TokenDance: Token-to-Token Music-to-Dance Generation with Bidirectional Mamba
Summary: arXiv:2603.27314v1 Announce Type: new
Abstract
Music-to-dance generation has broad applications in virtual reality, dance education, and digital character animation. However, the limited coverage of existing 3D dance datasets confines current models to a narrow subset of music styles and choreographic patterns, resulting in poor generalization to real-world music. Consequently, generated dances often become overly simplistic and repetitive, substantially degrading expressiveness and realism.
To tackle this problem, we present TokenDance, a two-stage music-to-dance generation framework that explicitly addresses this limitation through dual-modality tokenization and efficient token-level generation.
Framework Overview
TokenDance consists of two main stages:
-
Stage One: Discretization
In the first stage, we discretize both dance and music using Finite Scalar Quantization. Dance motions are factorized into upper and lower-body components with kinematic-dynamic constraints, while music is decomposed into semantic and acoustic features. Dedicated codebooks are employed to capture choreography-specific structures.
-
Stage Two: Token Generation
In the second stage, we introduce a Local-Global-Local token-to-token generator built on a Bidirectional Mamba backbone. This architecture enables coherent motion synthesis, strong music-dance alignment, and efficient non-autoregressive inference.

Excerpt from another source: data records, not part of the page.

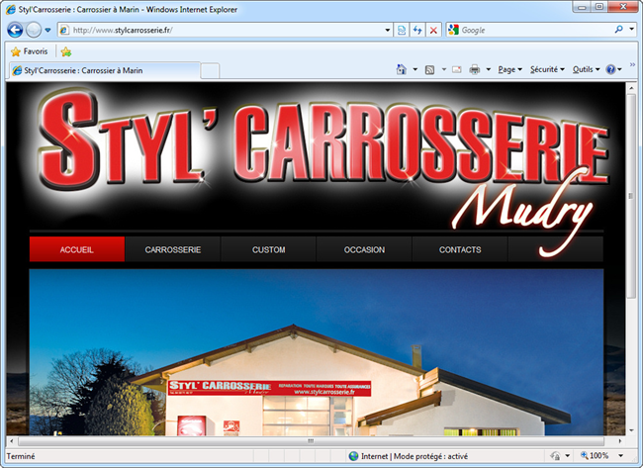Expand the Sécurité dropdown menu

pyautogui.click(x=547, y=70)

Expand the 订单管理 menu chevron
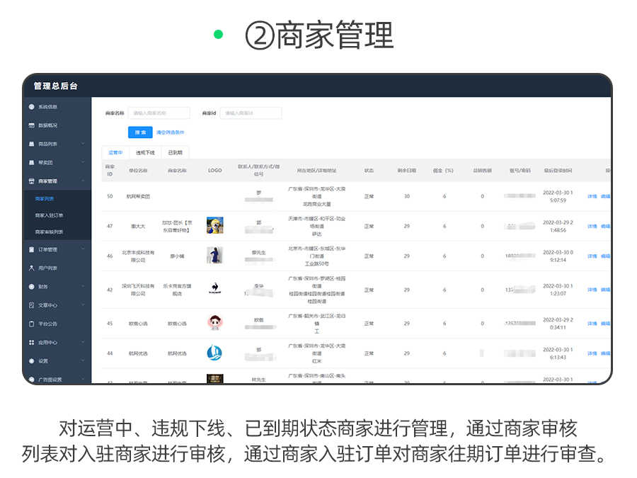point(83,249)
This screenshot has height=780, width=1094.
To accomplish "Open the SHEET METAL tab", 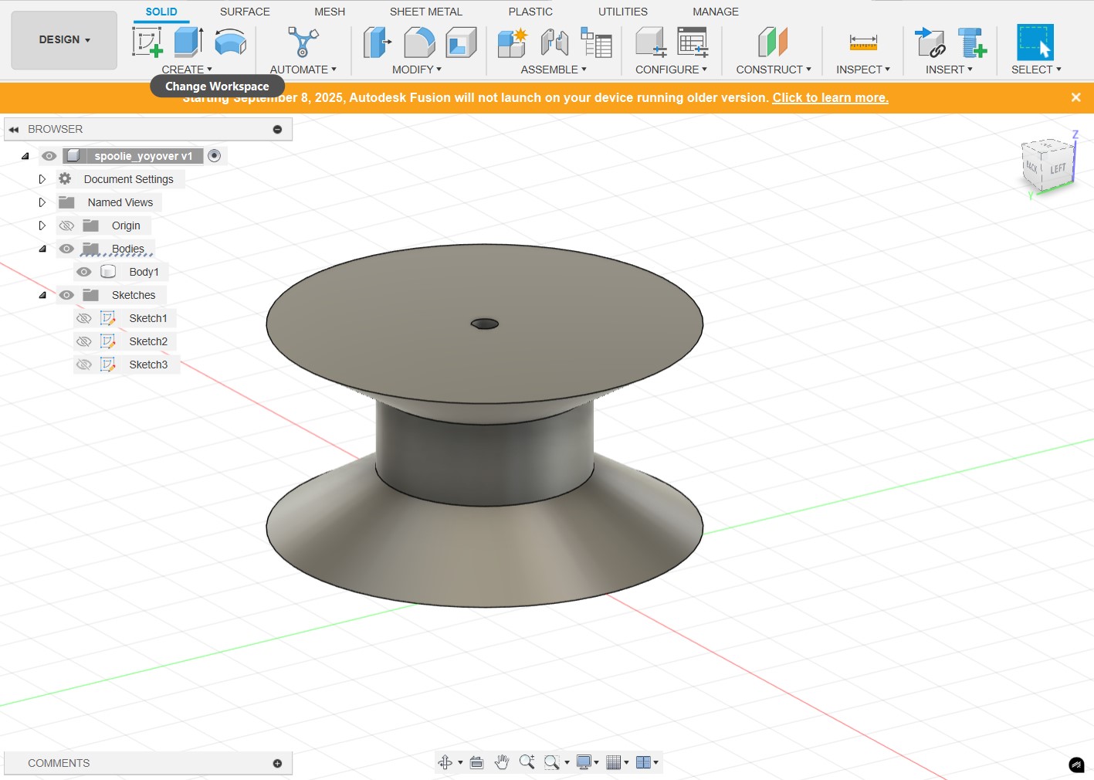I will click(x=425, y=12).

Performance and Applications
Extensive experiments demonstrate that TokenDance achieves overall state-of-the-art (SOTA) performance in both generation quality and inference speed. The effectiveness of this framework highlights its practical value for real-world music-to-dance applications, including:
- Virtual Reality Experiences: Enhancing user interaction and immersion in virtual environments.
- Dance Education: Providing personalized learning experiences through AI-generated choreography.
- Digital Character Animation: Enabling realistic movement in character animations for games and films.
Conclusion
TokenDance represents a significant advancement in the field of music-to-dance generation. By overcoming the limitations of existing datasets and models, it opens new avenues for creativity and innovation in various applications. The combination of dual-modality tokenization and the Bidirectional Mamba backbone sets a new standard for generating expressive and realistic dance movements in sync with diverse musical styles.